Howard bought the latest Pratchett book and began to read it. I then downloaded it to my Kindle, which helpfully assumed that I’d want to start in the same place where Howard had been reading. I began reading on chapter three without realizing I was doing it. Another problem also manifested with this particular book. Pratchett loves to do footnotes. I love to read his footnotes. On an iPad you tap, read the footnote, tap, and are back to your place. On the Kindle I have to push up-up-up-up-up-up-up-up-up-up-up-up-up-up-over-over-over–over-over-over-over-over-select to get to the footnote. Then I push back to return to reading. It is a significant disruption to the flow of reading. Between these two frustrations, I am currently reading some paper books I got from the library instead of reading the new Pratchett book. I’ll eventually read it on Howard’s iPad, but am waiting until there is a period of time when I can have unfettered access to the device. Or perhaps I’ll just buy the book on paper.
I still find reading on an electronic device to be a touch distracting. It takes awhile for my brain to settle into the story because I associate electronic devices with internet and work. When I am stressed and need to disengage, I pick paper over electronic unless there happens to be a book that Howard bought electronically that I really want to read. Most of my reading is still on paper.
I know it is possible to borrow e-books from my local library. I don’t want to learn how. I want to read, not learn a new electronic-based skill. I certainly do not want to have to troubleshoot a loaning system. Electronic devices invariably have snags, errors, crashes, and annoyances. All of these can be recovered from, but all of them can steal my small space of relaxation and kill my good mood. About the only frustration a paper book can supply is being lost.
I regularly loan books to a long-time out-of-work neighbor. He has no money for cable television or to buy an expensive e-reader. Getting to the public library costs him money either in gas or bus fees, but he can come raid my library easily. If all my books were electronic he would be out of luck.
We are still buying kids books on paper only. I do so for the following reasons:
I can hand a child a $7 paper back and not have to police the treatment of the book. Books end up in bathrooms, spattered with snack food, left on floors, buried under piles of clothing, stepped on, shelved, stacked, and read. I could not do the same with a device costing over $100. I would have to keep track of it and spend time training my kids to treat it correctly. This is not just a kid problem either. I constantly have to remind myself not to leave my Kindle laying where it could get knocked off, stepped on, or other wise smashed. That little bit of extra required attention can be wearisome when I’m stressed or tired.

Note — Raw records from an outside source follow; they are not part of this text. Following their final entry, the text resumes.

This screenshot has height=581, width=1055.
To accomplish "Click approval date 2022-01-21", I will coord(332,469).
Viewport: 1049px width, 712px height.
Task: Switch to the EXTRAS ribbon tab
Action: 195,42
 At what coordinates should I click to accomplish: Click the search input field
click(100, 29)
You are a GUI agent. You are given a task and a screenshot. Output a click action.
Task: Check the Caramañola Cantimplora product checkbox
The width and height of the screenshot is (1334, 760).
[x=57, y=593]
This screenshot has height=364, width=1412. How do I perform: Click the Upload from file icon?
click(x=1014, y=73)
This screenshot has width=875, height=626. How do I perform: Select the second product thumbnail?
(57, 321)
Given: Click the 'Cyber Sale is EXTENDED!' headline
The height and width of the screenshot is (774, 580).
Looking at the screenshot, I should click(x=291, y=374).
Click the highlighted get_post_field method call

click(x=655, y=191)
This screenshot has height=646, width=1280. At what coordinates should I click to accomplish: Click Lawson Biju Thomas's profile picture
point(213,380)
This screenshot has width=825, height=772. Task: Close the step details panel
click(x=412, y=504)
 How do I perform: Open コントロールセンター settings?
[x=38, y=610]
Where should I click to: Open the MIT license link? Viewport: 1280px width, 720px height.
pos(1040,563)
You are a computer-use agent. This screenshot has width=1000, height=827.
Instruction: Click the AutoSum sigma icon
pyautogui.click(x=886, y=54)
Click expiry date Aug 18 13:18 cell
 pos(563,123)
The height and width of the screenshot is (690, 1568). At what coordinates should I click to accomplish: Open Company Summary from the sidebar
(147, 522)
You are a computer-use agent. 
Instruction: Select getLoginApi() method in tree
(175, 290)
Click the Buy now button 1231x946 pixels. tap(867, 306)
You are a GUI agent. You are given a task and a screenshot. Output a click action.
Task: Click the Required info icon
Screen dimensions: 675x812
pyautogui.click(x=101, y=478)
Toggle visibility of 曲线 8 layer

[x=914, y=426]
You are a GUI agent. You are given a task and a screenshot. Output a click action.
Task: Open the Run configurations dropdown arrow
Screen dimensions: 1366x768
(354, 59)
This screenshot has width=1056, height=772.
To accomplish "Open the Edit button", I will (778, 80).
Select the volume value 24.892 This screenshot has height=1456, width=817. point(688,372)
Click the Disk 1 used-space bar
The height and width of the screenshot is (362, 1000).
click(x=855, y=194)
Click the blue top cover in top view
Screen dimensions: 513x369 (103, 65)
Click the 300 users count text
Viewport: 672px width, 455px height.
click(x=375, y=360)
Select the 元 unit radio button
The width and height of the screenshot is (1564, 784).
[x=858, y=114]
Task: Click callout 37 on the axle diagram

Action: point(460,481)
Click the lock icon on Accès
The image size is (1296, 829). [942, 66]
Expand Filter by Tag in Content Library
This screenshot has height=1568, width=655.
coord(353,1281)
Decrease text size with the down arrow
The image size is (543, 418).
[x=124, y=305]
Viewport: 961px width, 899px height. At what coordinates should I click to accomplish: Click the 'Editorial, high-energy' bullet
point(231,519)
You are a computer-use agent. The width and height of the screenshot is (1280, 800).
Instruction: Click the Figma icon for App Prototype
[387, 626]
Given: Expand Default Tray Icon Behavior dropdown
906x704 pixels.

I have four kids. I want them all to be reading, sometimes simultaneously. I don’t want to spend $400-$700 to get enough reading devices for everyone to read at the same time. Additionally we have a house policy that a child can have an electronic device when they care enough to buy it with their own money. This way they have an emotional stake in taking care of the device. If my kids save up $150, they’ll buy an iPod or a 3DS, not an e-reader. They regularly spend $3-$15 buying books for themselves.
One of the best ways to get kids to choose reading is to have books laying around where the covers can catch their interest. Many moments of boredom have resulted in hours of reading because book was laying nearby. This does not happen if all the books are neatly filed on my Kindle.
Physically taking my kids to the library addresses reading in a new way. The kids are able to speak with a librarian and really think about what they are looking for in a book. Then sometimes their favorite books are ones that happen to be shelved near the one that the librarian was showing them. Involving a librarian in the book selection process means a new perspective and opens up new possibilities for the kids.
Owning a physical book and shelving it with their possessions is one of the ways my kids begin to form their identity. Different kids will latch on to different books or series of books. Then they loan them to each other. There is power in being the one who loans or recommends a book. If all the books are organized in the same electronic library my kids will not feel the same sense of ownership.
My children spend a lot of time playing computer and video games. Sitting down with a paper book gives their brains a break from the flicker of screens. It encourages them to switch over into a relaxed way of thinking. I’ve had them read things on my Kindle or Howard’s iPad, they read for shorter lengths of time because the presence of the electronic device is a constant reminder that there are video games in the world and that those video games might be more fun than reading.
When my Kindle was new, I had three children taking turns with it reading the same book. The process for bookmarking and unbookmarking was button-press intensive. As a result, they only book marked, never unmarking. This meant that we always spent at least a minute, sometimes as much as five, trying to figure out which of the bookmarks belonged to the child whose turn it was to read.
In summary: Paper books are still useful to me in ways that e-books have not yet managed to replicate.